Petraeus also weighed into the debate over whether most of the violence in Iraq is stemming from al-Qaeda or sectarian violence. Petraeus said al-Qaeda “is the Sunni violence. Al-Qaeda is the face of what is happening on the extremist Sunni side. They are carrying out the bulk of the sensational attacks, the suicide car bomb attacks, suicide vest attacks and so forth.
“So I think it is appropriate to emphasize the role that al-Qaeda Iraq is playing and the role that they play in provoking and giving excuses to the extremist militias of the other side, of the Shia side, as a justification for what they are doing, ostensibly, to protect the Shia people, but then in their own turn carrying out violence of their own.”
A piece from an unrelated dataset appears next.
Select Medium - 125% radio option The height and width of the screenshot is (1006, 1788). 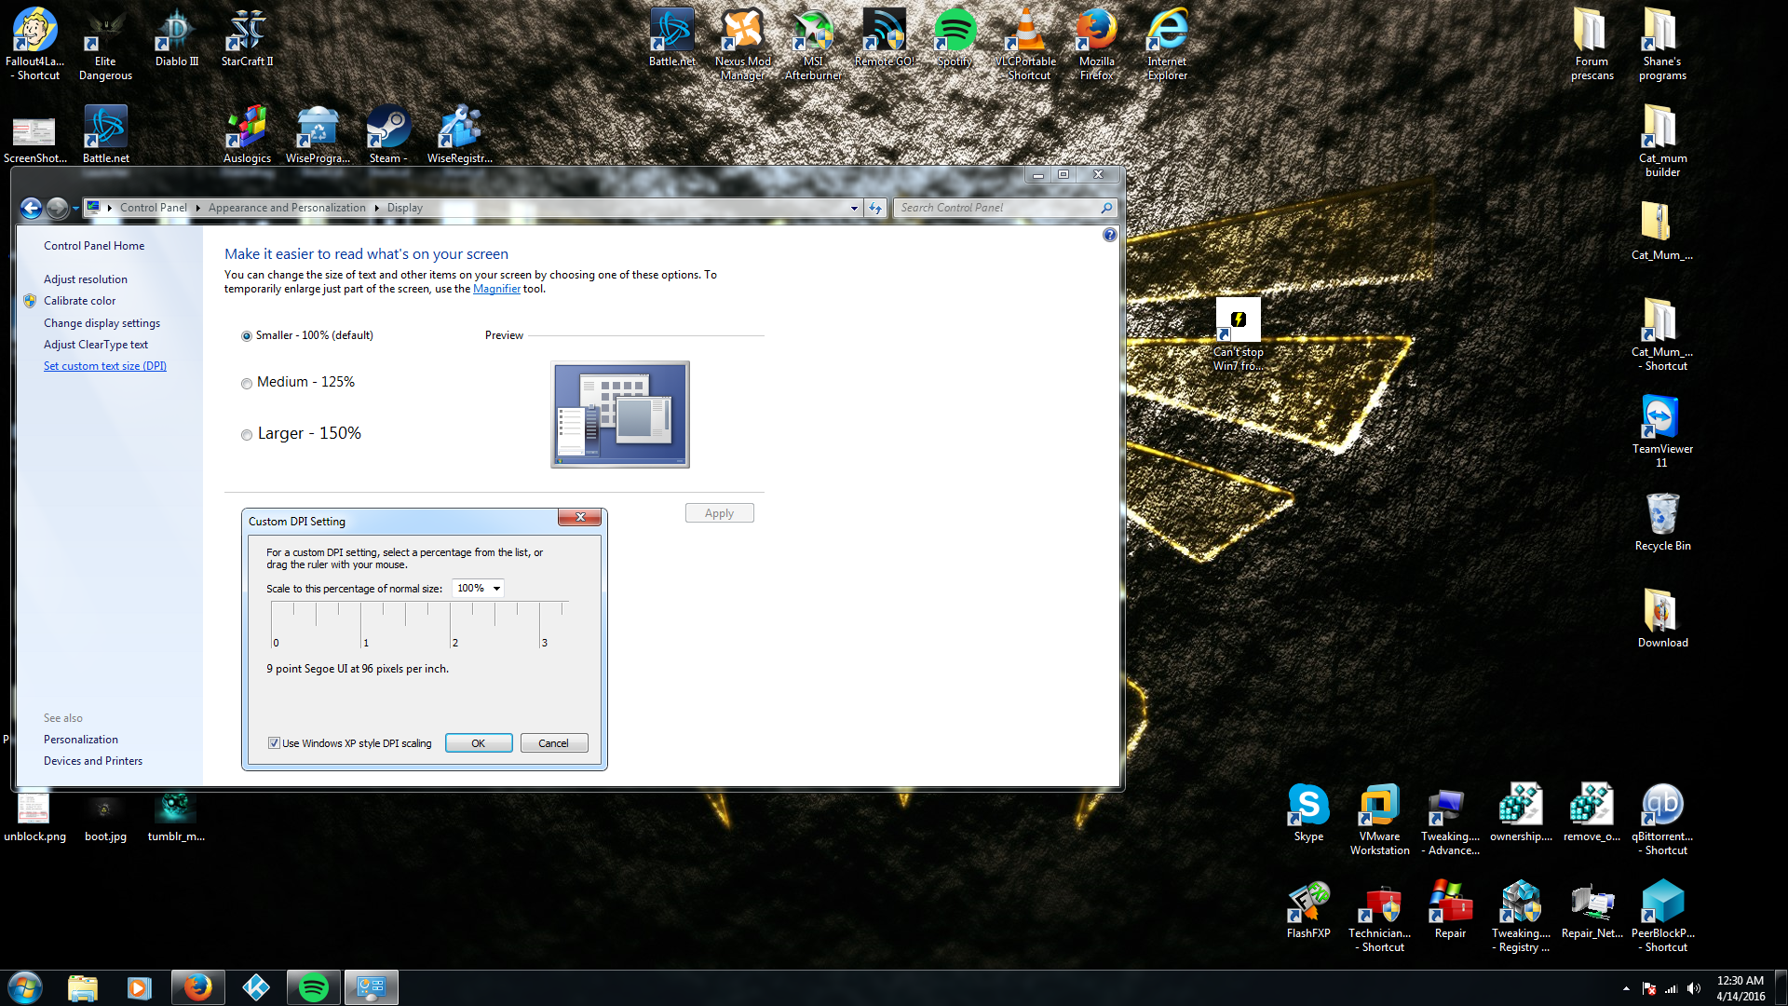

There was just a little bit of discussion about a new attempt to revive the comprehensive immigration overhaul that stalled last week in the Senate.
Sen. Lindsey Graham (R-S.C.), an architect of the bill, predicted on ABC’s “This Week” that “if we got it to a final vote, there would be a bipartisan majority because this is a comprehensive approach to a problem that’s been lingering for 20 years. To my Republican colleagues, this is the best deal we’re ever going to get.”
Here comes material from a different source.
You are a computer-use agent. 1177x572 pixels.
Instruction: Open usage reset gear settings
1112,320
But McConnell warned that the bill is a “mixed picture.” He said final word on whether the Senate will act on immigration should come by July 4.
CNN’s “Late Edition” focused on the collapse of the Palestinian unity government and Palestinian President Mahmoud Abbas’s decision to sign in an emergency government that excludes Hamas, which the United States considers a terrorist faction but was elected last year.
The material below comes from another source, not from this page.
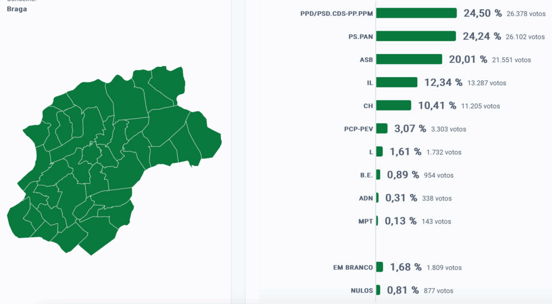
Task: Click the IL result bar
Action: tap(397, 82)
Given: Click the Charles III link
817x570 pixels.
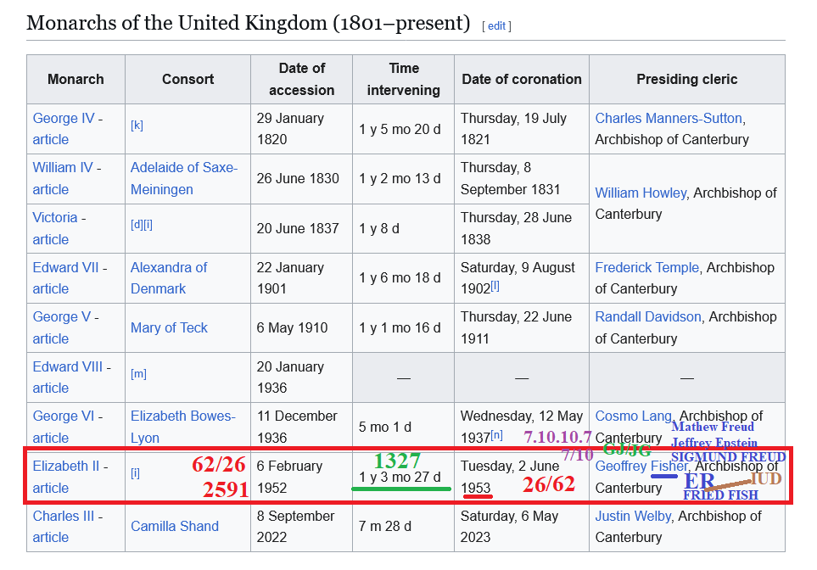Looking at the screenshot, I should click(64, 516).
Saeb Erekat, a spokesman for Fatah, Abbas’ political party, and the chief Palestinian negotiator, declared that Ismail Haniyeh, who had represented Hamas as prime minister, is no longer in service.
“We don’t have two governments. We have one legal, official government headed by Dr. Salam Fayyad,” a Fatah member, he said.
But Erekat warned that Fatah, based in the West Bank, does not have the “military power to take back” Gaza, where Hamas seized control. “I believe that the good people in Gaza, the 1.5 million people in Gaza, will not stand for this operation, will not stand for this coup d’etat.”
Hamas spokesman Ahmed Yousef contended that Abbas’s emergency government is “illegal” and that same thing happened in Gaza happened in the West Bank. “President Abbas has not — is doing nothing to protect the Palestinian people in the West Bank,” he said.
Addressing the issue, Sen. Jack Reed (D-R.I.) said the breakdown in the Palestinian territory represents “the consequences of a failed strategy by the administration going back several years, particularly with the invasion of Iraq, the concentration of resources and attention there; the animosity that was developed there because of Abu Ghraib and other incidents among the Islamic world; and the inability, really, to focus in on some much more serious threats.”
Sen. John Cornyn (R-Tex.) countered, though, that “this just didn’t happen overnight or during this administration. We’ve had challenges in the Middle East for a long time, ever since the creation of the state of Israel. But this is a reminder that you can’t look at each of these conflicts in isolation: Islamic extremism that animates the actions of not only Hamas, but Hezbollah in Lebanon with Iranian support, and where al-Qaeda consider Iraq to be the central front in their war against the West.”